> [Text to read]
------------------------

I think everyone has little lies they tell their kids - and then those kids grow up and tell the same lies to their kids. Think of all the drawn out irrational arguments you would have to deal with otherwise.

I love the dry leaves one, that is HILARIOUS! The dad gave us the stink eye - hehehehe I think it would fall more into the 'learning to be a smart ass' category for me. And oh are my kids becoming smart asses...

The getting sucked down the tub drain one - Carus used to insist on getting out of the tub before pulling the drain so she wouldn't get sucked down. And then she discovered showers and now will spend 30 minutes in there before the threats of us dumping ice cold water on her will get her out...the teenage years are going to be fun!

cc

We used the drain one to get my brother out of the tub when he was little.

Shawn's favorite is the dry leaves, because a fisherman never reveals his secret.

We all lie to our kids somehow some way. Think about it, Easter, Christmas, Tooth Fairy, that we'll cancel our trip to wherever if they don't straighten up.

Becca - we routinely flush the toilet on Rapunzel. A 11 1/2 year old does not need to take a 45 minute shower.

K

Okay, feel free to delete as this is a bit racy. When I was seven, a little boy at school (also only seven) asked me to give him a certain... something. You look back and wonder what on earth he was being exposed to in his life. Anyway, I went home and asked my mum what this was, and she told me it was something you got at the hairdresser, and not to think about it.

------------------------

> [Data lines]
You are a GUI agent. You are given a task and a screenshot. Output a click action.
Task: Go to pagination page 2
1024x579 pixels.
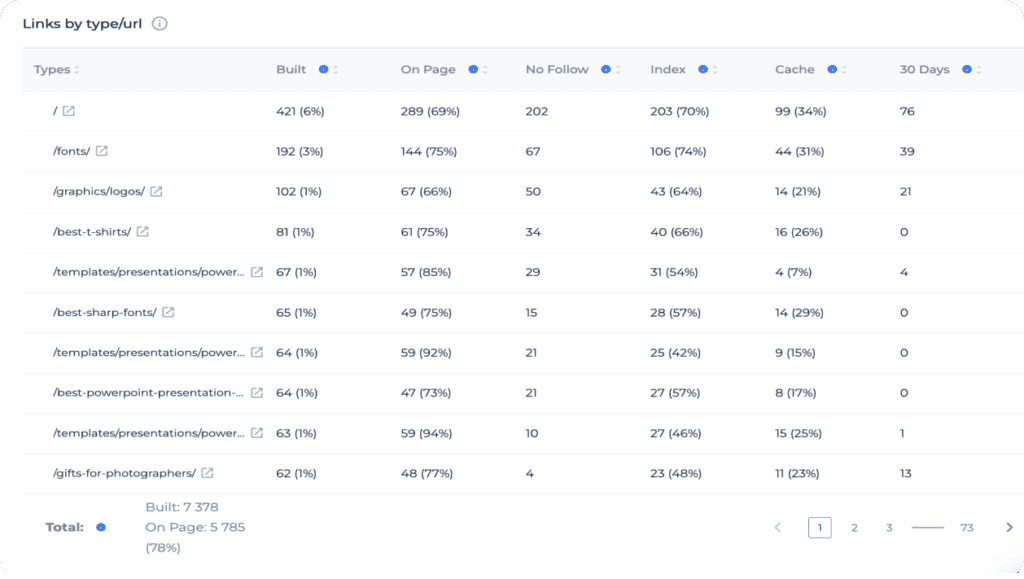(854, 527)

------------------------

> [Goal A] Rewrite the paragraph beginning "The getting sucked down the tub drain one" from the comments about lies told to children in a shorter form, keeping its main facts.
> [Goal B] Decide whether each statement agrees with the comments about lies told to children, answering yes or no and quoting the deciding words: (i) Shawn's favorite is the tub drain one. (ii) The drain one was used to get someone's brother out of the tub. (iii) The Tooth Fairy is named as one way people lie to their kids.
> [Goal C] Go on with the comments about lies parents tell their kids, starting after the last sentence shown.
The listing was taken from a separate source.

> [Written reply A] Carus once insisted on leaving the tub before the drain was pulled so she wouldn't get sucked down. Now she has discovered showers and stays in for 30 minutes until threats of ice cold water get her out, so the teenage years should be fun.

> [Written reply B]
(i) No: "Shawn's favorite is the dry leaves"
(ii) Yes: "We used the drain one to get my brother out of the tub when he was little."
(iii) Yes: "Think about it, Easter, Christmas, Tooth Fairy"

> [Written reply C]
SAJ

hahahahhhahah! K's mom is sharp!

Elizabeth

Every 'lie' my hubby tells ends with bloodshed. Stop doing that or your hands/legs/head/tongue/fingers/fill-in-the-blank will fall off and you'll bleed all over. Seriously, even the kids will ask where the blood is when he randomly doesn't throw it in there. I avoid lies...I never answer Santa/Easter Bunny/Tooth Fairy questions directly b/c I won't have it come back to bite me. I don't tell them one way or the other and usually send them to ask their father, b/c "daddy knows more details than I do." LOL

Oh, wait, I'm supposed to be giving you a stink eye for lying to your kids. Commencing with ~*~stink eye*~* Do you feel adequately chastised or shall I keep it up? Ok, but I only have 2 more minutes to do this and I need to go....*eyebrow up*
Ok, I gotta do some laundry, you'll have to chastise yourself now. *HUGS*

Term papers

You don't know if this would be frowned upon by others. Maybe not. you just know it works for you and hopefully, when the girls grow up you can LAUGH, about all the lies you told them.

bethany actually

I just re-read this post and you know what's funny? To me, it's exhausting to make up stories! I would a thousand times rather explain logic to little kids all day long than have to make up fairy stories about dry leaves for bait and tongues turning black. :-) So of course I get a kid who loves loves loves it when I make up silly stories and games for her. She appreciates the logic too, because she is Troy's and my kid, after all, but when I tell silly stories instead of logicking her she laughs and laughs.